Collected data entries

▶

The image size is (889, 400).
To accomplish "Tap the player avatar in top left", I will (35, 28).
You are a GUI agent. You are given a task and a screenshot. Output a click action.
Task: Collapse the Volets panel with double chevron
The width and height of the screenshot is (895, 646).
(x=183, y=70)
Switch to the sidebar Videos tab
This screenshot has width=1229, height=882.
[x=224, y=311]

◀

**Assignment**
Each record is to be repeated word for word, with none skipped.

**Solved exercise**
The image size is (889, 400).
To accomplish "Tap the player avatar in top left", I will (35, 28).
You are a GUI agent. You are given a task and a screenshot. Output a click action.
Task: Collapse the Volets panel with double chevron
The width and height of the screenshot is (895, 646).
(x=183, y=70)
Switch to the sidebar Videos tab
This screenshot has width=1229, height=882.
[x=224, y=311]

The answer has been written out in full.